My now 6 year old desktop system, while probably unable to run this still comes surprisingly close to those specs.
If this is considered demanding, I'm concerned about the state of PC gaming, honestly.

Then again, only about 1 in 100 games no longer seem to run on that same 6 year old system.
And before you ask, no it wasn't a top of the line most expensive parts available kind of build either.
Core i5, and 5770 is hardly high end parts. It's the upper bounds of mid-range for that era.
But the thing is, past that point you easily double or triple the cost, (or worse)

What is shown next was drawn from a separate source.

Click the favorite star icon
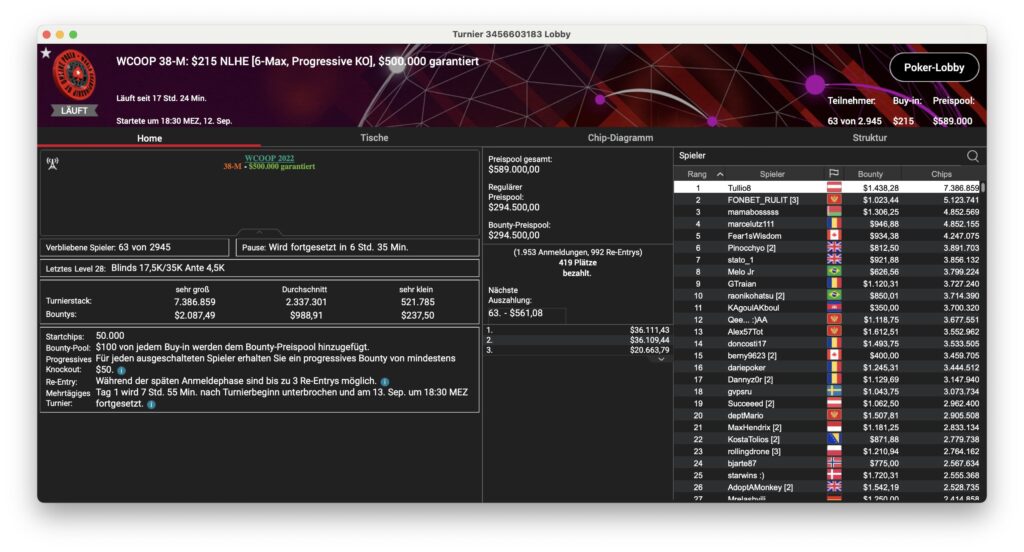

In any event, PC gaming has always been expensive if you want to keep up with the mainstream AAA titles.
Or at least, that was absolutely the case from about 1995 to 2005 or so.
After that... Things got a little less predictable, especially since consoles started dictating what high end games looked like, which really wasn't the case before then...
Welcome to the club. The old OCed ATI 5770 is STILL playing games. I played Witcher 3 on it.

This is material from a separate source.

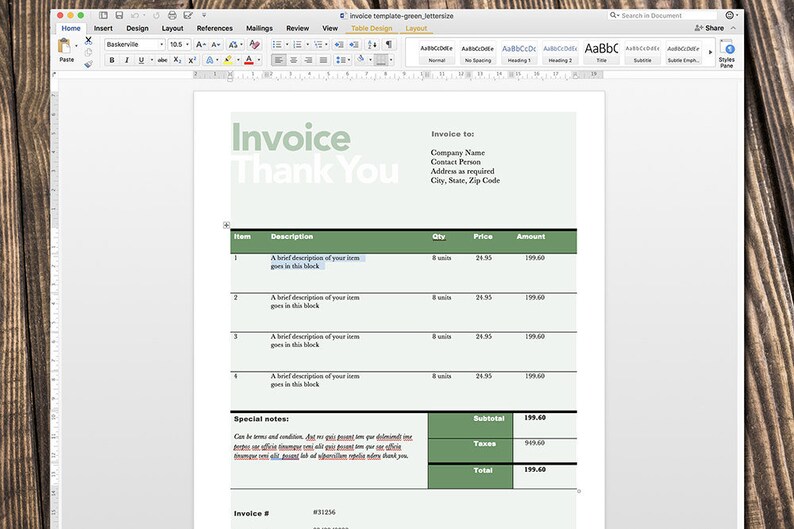
Task: Open the Styles Pane
Action: point(727,53)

PC Gaming is cheaper than console gaming.
To be fair, it IS basically the best graphics card of that generation. XD
Right when the AMD/ATI merger had just happened, and they were still messing with the name. (my card mentions both AMD and ATI).

Best Price/performance, and best performance/watt of the era.

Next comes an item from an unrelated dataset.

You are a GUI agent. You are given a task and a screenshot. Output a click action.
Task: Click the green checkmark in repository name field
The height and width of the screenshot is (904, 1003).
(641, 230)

Also makes me laugh watching fanboy arguments about AMD using too much power.
Not because it isn't true at the moment, but because it's presented as though it's some kind of truism that is a permanent fact of life.
(Eg. They imply that it's something that always has been, and always will be, when I have explicit evidence of that not being true in the system I'm using right this second. XD)

Well, yeah. Anyway, the fact that I had a midrange system and basically only feel like I need to upgrade 6 years later...
Just shows it doesn't it.
For that matter it's really only VR that is making me give major thought to an upgrade...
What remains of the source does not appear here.